** Opening DOCUMENT TEXT block **

That's the gap Improve names. The signal exists on both sides; the system to act on it doesn't, and the system to connect them definitely doesn't. Operators see patterns; the org has no inbox for them. The AI creates patterns; nobody reads them against the team's escalation log. Improvement becomes a side project on one side and a vendor conversation on the other, instead of a core function.
Haven's Improve module starts with the friction inbox. A named place to log patterns the team sees and patterns the AI is creating. A weekly triage that drafts the intervention: a coaching note for the team, a prompt update for the AI, a process change for the handoff. A clear owner for each. A path from "this keeps happening" to "this doesn't anymore," wherever it was happening.
The team learns to name patterns. The AI's behavior gets read as a source of patterns, not a black box. The org learns to act on both. Improvement compounds because it's routine, not heroic.
The progression. Four levels.
Friction is folklore on the team. The AI's friction lives in a vendor dashboard nobody reads. The team knows the patterns; nobody writes them down. The AI creates patterns; nobody triages them. Fixes happen when a pattern blows up on either side. Same fires, every quarter.

** Closing DOCUMENT TEXT block **

WHAT THE EXERCISE ASKS:
According to the Improve module passage, what does Haven's Improve module start with? The entries come from a different source than the Improve module passage.

** Opening LISTED RECORDS block **

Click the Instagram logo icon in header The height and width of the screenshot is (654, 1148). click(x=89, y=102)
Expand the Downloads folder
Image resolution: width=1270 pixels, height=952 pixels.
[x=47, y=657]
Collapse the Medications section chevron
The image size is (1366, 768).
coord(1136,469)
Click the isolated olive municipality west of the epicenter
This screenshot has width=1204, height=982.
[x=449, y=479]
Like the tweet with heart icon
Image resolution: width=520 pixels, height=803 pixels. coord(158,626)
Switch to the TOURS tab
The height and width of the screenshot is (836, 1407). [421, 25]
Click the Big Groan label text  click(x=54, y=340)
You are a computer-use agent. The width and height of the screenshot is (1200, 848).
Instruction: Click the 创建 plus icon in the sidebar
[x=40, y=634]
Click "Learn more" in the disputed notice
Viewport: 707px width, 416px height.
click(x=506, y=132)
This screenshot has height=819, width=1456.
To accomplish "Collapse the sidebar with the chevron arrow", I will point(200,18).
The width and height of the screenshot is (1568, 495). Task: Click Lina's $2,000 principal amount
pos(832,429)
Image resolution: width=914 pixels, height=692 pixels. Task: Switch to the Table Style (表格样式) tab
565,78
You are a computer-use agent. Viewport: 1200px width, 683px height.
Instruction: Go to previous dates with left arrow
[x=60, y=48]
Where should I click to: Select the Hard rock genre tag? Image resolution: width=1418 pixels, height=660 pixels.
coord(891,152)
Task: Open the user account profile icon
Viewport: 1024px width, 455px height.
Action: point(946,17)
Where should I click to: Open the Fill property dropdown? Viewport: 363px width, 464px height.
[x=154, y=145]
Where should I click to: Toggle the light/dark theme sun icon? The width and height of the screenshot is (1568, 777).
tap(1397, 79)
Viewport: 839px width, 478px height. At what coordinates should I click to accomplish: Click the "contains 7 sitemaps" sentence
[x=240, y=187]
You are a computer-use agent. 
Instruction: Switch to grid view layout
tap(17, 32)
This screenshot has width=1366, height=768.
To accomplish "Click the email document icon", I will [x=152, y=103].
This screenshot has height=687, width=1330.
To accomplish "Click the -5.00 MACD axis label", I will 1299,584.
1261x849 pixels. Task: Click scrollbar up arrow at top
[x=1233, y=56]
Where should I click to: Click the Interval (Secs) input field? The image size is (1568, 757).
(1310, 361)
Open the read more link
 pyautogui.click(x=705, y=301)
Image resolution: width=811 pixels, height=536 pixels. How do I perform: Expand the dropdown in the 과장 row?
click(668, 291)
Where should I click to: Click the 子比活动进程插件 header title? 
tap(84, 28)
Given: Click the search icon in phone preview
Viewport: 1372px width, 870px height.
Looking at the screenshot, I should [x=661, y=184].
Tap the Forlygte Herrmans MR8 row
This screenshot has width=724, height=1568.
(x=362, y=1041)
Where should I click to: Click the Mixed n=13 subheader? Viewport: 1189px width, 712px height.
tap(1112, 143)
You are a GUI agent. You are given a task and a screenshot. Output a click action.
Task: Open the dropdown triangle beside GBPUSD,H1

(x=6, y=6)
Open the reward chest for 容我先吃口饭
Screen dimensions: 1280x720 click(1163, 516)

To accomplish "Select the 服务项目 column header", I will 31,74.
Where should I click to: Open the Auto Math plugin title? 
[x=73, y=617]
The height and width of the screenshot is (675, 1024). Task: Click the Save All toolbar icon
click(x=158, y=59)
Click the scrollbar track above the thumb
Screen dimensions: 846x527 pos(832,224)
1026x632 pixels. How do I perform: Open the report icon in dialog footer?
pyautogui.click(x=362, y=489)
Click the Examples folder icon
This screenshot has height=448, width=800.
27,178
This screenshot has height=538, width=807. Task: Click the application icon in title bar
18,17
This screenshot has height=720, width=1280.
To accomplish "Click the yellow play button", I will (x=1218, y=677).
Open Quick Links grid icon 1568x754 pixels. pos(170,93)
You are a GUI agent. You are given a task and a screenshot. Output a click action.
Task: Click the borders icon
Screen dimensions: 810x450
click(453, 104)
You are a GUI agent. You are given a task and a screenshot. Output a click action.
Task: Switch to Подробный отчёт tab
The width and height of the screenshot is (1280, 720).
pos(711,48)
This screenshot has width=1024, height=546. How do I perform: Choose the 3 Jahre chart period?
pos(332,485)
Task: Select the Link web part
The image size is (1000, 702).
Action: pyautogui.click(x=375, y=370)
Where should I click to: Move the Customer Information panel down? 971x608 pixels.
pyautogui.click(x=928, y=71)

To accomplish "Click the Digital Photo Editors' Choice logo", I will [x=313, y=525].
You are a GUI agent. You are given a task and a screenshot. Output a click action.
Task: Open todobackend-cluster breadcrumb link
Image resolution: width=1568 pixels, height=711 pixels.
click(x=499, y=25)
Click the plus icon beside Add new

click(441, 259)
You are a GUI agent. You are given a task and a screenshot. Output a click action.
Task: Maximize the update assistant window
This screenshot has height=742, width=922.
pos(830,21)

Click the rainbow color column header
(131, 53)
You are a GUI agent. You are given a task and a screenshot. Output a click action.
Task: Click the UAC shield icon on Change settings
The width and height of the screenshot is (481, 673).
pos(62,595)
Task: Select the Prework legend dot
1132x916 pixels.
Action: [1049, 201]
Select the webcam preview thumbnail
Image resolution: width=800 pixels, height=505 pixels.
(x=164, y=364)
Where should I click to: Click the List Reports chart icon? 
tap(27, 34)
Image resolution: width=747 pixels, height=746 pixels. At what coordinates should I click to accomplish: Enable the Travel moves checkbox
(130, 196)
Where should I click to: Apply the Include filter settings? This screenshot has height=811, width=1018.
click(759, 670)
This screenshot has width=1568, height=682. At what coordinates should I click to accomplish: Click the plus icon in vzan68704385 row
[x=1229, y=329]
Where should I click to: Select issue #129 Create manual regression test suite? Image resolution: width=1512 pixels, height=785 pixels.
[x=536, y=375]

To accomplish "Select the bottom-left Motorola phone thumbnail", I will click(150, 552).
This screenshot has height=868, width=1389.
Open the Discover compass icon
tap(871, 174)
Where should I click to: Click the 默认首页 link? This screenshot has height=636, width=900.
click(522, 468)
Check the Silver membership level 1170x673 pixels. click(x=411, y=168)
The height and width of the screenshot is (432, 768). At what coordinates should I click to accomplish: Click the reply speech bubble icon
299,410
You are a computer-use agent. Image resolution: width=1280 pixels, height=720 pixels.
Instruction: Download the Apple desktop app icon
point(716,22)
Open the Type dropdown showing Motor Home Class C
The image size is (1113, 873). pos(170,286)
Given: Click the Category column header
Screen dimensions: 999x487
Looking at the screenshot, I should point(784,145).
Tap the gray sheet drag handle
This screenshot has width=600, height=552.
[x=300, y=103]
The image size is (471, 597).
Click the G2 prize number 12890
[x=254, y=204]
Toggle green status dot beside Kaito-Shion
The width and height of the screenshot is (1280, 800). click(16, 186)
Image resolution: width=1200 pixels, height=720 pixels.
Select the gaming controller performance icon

** Closing LISTED RECORDS block **

EXERCISE SOLUTION:
The friction inbox.